• _What is being asked_: A line below contains "At what coordinates should I click to accomplish: Toggle", and a later one contains "1456x819 pixels.". Repeat both, with every line between them, exactly.

▽

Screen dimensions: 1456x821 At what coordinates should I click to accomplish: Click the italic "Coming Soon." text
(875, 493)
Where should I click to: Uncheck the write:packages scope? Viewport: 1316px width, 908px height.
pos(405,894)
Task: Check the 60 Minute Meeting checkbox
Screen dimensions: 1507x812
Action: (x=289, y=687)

△
▽

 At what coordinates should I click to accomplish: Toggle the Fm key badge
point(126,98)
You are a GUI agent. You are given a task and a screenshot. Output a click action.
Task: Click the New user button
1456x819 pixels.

△

• _Output below_:
 At what coordinates should I click to accomplish: Toggle the Fm key badge
point(126,98)
You are a GUI agent. You are given a task and a screenshot. Output a click action.
Task: Click the New user button
1456x819 pixels.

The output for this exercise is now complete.